-- Brief --
Copy the lines below word for word, with nothing changed.

================

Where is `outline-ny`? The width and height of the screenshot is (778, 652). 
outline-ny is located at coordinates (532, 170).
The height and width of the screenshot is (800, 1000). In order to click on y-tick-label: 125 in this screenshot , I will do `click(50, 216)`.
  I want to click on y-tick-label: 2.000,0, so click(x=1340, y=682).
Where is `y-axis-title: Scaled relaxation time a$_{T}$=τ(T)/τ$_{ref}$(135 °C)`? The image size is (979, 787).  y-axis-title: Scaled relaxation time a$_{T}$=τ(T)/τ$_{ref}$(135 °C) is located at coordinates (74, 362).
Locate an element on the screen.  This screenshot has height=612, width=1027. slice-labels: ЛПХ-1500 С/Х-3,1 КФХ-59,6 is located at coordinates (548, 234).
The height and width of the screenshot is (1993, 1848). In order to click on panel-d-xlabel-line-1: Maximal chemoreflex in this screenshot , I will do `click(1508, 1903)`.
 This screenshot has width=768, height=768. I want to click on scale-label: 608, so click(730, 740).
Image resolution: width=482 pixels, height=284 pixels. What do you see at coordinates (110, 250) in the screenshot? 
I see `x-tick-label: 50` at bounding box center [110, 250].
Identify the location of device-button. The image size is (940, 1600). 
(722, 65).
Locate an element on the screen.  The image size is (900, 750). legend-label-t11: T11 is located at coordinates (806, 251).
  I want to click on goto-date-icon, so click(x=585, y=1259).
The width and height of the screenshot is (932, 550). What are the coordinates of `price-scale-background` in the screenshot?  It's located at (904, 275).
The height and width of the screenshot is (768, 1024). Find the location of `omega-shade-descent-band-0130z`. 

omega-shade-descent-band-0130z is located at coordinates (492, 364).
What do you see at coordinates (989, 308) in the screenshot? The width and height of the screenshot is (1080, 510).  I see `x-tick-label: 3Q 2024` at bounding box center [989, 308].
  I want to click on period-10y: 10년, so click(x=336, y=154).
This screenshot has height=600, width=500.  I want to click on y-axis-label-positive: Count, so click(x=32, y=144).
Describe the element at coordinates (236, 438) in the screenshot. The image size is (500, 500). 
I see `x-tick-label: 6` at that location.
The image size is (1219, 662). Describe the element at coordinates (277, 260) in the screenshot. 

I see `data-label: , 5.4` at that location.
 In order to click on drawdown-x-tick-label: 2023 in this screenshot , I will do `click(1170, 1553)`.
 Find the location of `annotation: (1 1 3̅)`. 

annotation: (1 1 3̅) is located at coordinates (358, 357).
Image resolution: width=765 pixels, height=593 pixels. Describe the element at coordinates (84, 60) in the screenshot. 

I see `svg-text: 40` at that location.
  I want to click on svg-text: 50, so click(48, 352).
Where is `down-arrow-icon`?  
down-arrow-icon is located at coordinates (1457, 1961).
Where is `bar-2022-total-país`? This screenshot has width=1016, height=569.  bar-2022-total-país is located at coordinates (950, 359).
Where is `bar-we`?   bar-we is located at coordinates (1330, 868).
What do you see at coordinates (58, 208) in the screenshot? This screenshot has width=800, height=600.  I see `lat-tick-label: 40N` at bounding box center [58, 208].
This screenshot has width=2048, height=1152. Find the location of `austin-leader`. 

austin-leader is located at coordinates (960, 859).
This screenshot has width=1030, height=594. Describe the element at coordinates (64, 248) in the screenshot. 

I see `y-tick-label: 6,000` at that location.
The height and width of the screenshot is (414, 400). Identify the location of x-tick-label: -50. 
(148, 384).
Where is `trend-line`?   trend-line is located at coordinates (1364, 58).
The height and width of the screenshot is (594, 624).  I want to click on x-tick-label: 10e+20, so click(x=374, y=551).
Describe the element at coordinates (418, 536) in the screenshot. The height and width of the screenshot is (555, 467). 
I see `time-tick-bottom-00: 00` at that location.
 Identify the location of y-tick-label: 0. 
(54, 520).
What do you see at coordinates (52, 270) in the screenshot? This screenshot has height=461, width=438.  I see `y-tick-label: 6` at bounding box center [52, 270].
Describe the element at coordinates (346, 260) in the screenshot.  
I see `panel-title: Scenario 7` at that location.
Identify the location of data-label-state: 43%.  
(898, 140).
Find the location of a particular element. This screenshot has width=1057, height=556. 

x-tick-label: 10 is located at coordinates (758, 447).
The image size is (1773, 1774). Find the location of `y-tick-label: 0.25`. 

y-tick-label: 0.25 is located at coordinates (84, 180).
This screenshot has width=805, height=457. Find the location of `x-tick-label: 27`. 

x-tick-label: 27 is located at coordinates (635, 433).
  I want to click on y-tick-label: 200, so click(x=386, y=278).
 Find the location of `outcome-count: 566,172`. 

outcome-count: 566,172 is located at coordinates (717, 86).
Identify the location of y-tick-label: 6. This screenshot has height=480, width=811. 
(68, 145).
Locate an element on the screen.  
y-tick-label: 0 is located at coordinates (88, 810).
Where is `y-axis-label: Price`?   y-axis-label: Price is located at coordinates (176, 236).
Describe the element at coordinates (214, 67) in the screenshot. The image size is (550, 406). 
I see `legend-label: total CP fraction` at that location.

================

-- Reply --
Where is `outline-ny`? The width and height of the screenshot is (778, 652). 
outline-ny is located at coordinates (532, 170).
The height and width of the screenshot is (800, 1000). In order to click on y-tick-label: 125 in this screenshot , I will do `click(50, 216)`.
  I want to click on y-tick-label: 2.000,0, so click(x=1340, y=682).
Where is `y-axis-title: Scaled relaxation time a$_{T}$=τ(T)/τ$_{ref}$(135 °C)`? The image size is (979, 787).  y-axis-title: Scaled relaxation time a$_{T}$=τ(T)/τ$_{ref}$(135 °C) is located at coordinates (74, 362).
Locate an element on the screen.  This screenshot has height=612, width=1027. slice-labels: ЛПХ-1500 С/Х-3,1 КФХ-59,6 is located at coordinates (548, 234).
The height and width of the screenshot is (1993, 1848). In order to click on panel-d-xlabel-line-1: Maximal chemoreflex in this screenshot , I will do `click(1508, 1903)`.
 This screenshot has width=768, height=768. I want to click on scale-label: 608, so click(730, 740).
Image resolution: width=482 pixels, height=284 pixels. What do you see at coordinates (110, 250) in the screenshot? 
I see `x-tick-label: 50` at bounding box center [110, 250].
Identify the location of device-button. The image size is (940, 1600). 
(722, 65).
Locate an element on the screen.  The image size is (900, 750). legend-label-t11: T11 is located at coordinates (806, 251).
  I want to click on goto-date-icon, so click(x=585, y=1259).
The width and height of the screenshot is (932, 550). What are the coordinates of `price-scale-background` in the screenshot?  It's located at (904, 275).
The height and width of the screenshot is (768, 1024). Find the location of `omega-shade-descent-band-0130z`. 

omega-shade-descent-band-0130z is located at coordinates (492, 364).
What do you see at coordinates (989, 308) in the screenshot? The width and height of the screenshot is (1080, 510).  I see `x-tick-label: 3Q 2024` at bounding box center [989, 308].
  I want to click on period-10y: 10년, so click(x=336, y=154).
This screenshot has height=600, width=500.  I want to click on y-axis-label-positive: Count, so click(x=32, y=144).
Describe the element at coordinates (236, 438) in the screenshot. The image size is (500, 500). 
I see `x-tick-label: 6` at that location.
The image size is (1219, 662). Describe the element at coordinates (277, 260) in the screenshot. 

I see `data-label: , 5.4` at that location.
 In order to click on drawdown-x-tick-label: 2023 in this screenshot , I will do `click(1170, 1553)`.
 Find the location of `annotation: (1 1 3̅)`. 

annotation: (1 1 3̅) is located at coordinates (358, 357).
Image resolution: width=765 pixels, height=593 pixels. Describe the element at coordinates (84, 60) in the screenshot. 

I see `svg-text: 40` at that location.
  I want to click on svg-text: 50, so click(48, 352).
Where is `down-arrow-icon`?  
down-arrow-icon is located at coordinates (1457, 1961).
Where is `bar-2022-total-país`? This screenshot has width=1016, height=569.  bar-2022-total-país is located at coordinates (950, 359).
Where is `bar-we`?   bar-we is located at coordinates (1330, 868).
What do you see at coordinates (58, 208) in the screenshot? This screenshot has width=800, height=600.  I see `lat-tick-label: 40N` at bounding box center [58, 208].
This screenshot has width=2048, height=1152. Find the location of `austin-leader`. 

austin-leader is located at coordinates (960, 859).
This screenshot has width=1030, height=594. Describe the element at coordinates (64, 248) in the screenshot. 

I see `y-tick-label: 6,000` at that location.
The height and width of the screenshot is (414, 400). Identify the location of x-tick-label: -50. 
(148, 384).
Where is `trend-line`?   trend-line is located at coordinates (1364, 58).
The height and width of the screenshot is (594, 624).  I want to click on x-tick-label: 10e+20, so click(x=374, y=551).
Describe the element at coordinates (418, 536) in the screenshot. The height and width of the screenshot is (555, 467). 
I see `time-tick-bottom-00: 00` at that location.
 Identify the location of y-tick-label: 0. 
(54, 520).
What do you see at coordinates (52, 270) in the screenshot? This screenshot has height=461, width=438.  I see `y-tick-label: 6` at bounding box center [52, 270].
Describe the element at coordinates (346, 260) in the screenshot.  
I see `panel-title: Scenario 7` at that location.
Identify the location of data-label-state: 43%.  
(898, 140).
Find the location of a particular element. This screenshot has width=1057, height=556. 

x-tick-label: 10 is located at coordinates (758, 447).
The image size is (1773, 1774). Find the location of `y-tick-label: 0.25`. 

y-tick-label: 0.25 is located at coordinates (84, 180).
This screenshot has width=805, height=457. Find the location of `x-tick-label: 27`. 

x-tick-label: 27 is located at coordinates (635, 433).
  I want to click on y-tick-label: 200, so click(x=386, y=278).
 Find the location of `outcome-count: 566,172`. 

outcome-count: 566,172 is located at coordinates (717, 86).
Identify the location of y-tick-label: 6. This screenshot has height=480, width=811. 
(68, 145).
Locate an element on the screen.  
y-tick-label: 0 is located at coordinates (88, 810).
Where is `y-axis-label: Price`?   y-axis-label: Price is located at coordinates (176, 236).
Describe the element at coordinates (214, 67) in the screenshot. The image size is (550, 406). 
I see `legend-label: total CP fraction` at that location.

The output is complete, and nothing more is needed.